[Saved entries]

____________

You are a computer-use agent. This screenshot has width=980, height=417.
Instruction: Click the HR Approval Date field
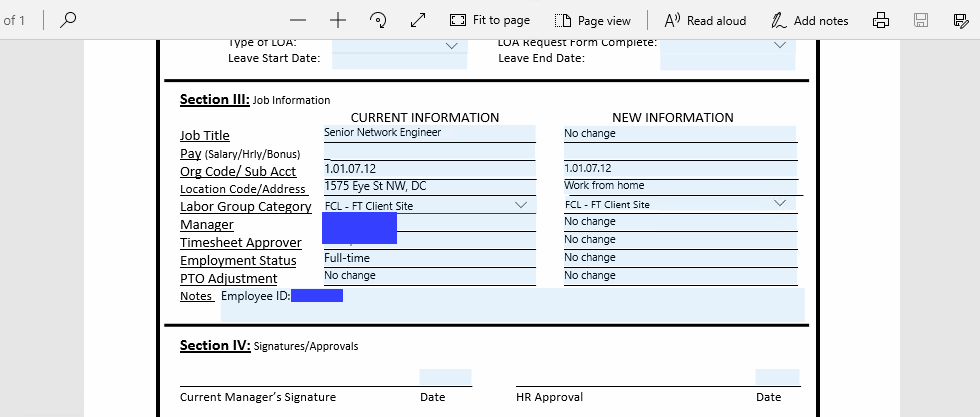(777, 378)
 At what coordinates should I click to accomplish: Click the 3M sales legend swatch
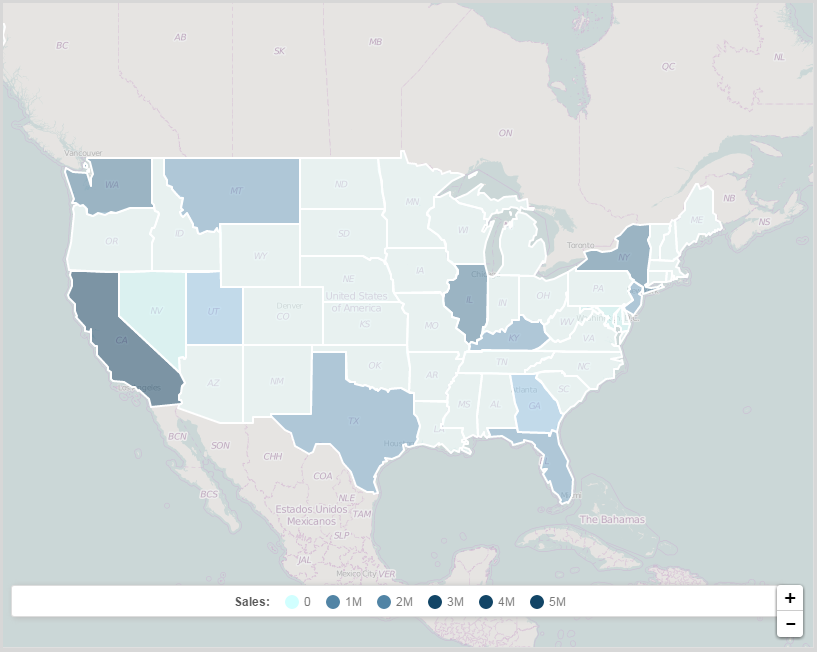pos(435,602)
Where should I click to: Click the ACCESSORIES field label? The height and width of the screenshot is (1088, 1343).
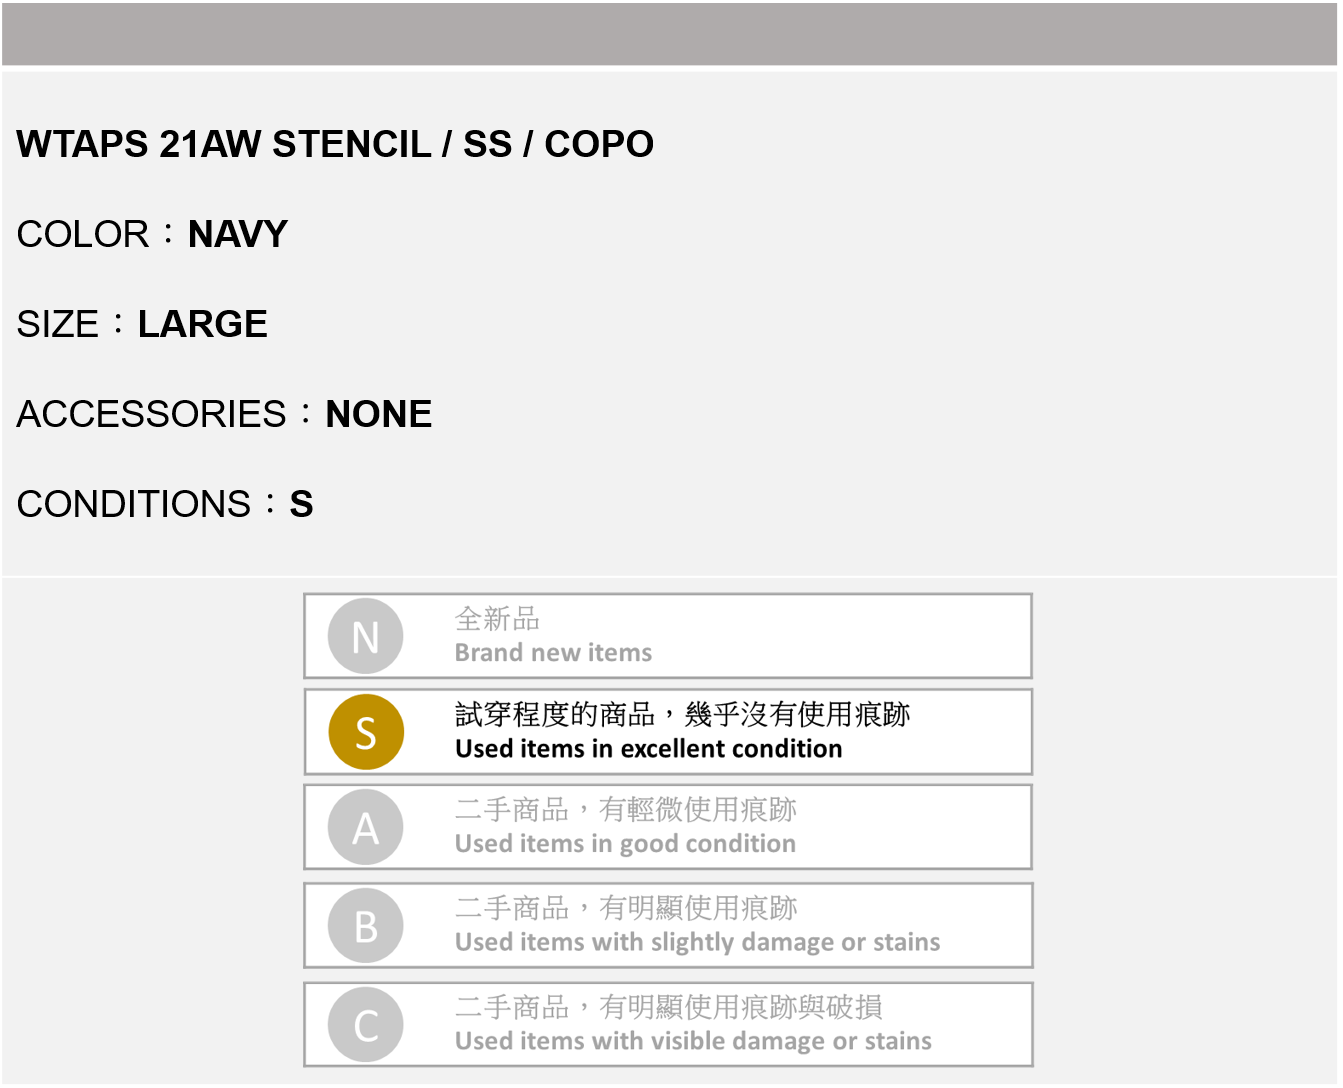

____________

__What you will do__
Restate each line above exactly, keeping pictures out.

__Answer to the exercise__
You are a computer-use agent. This screenshot has width=980, height=417.
Instruction: Click the HR Approval Date field
(777, 378)
 At what coordinates should I click to accomplish: Click the 3M sales legend swatch
pos(435,602)
Where should I click to: Click the ACCESSORIES field label? The height and width of the screenshot is (1088, 1343).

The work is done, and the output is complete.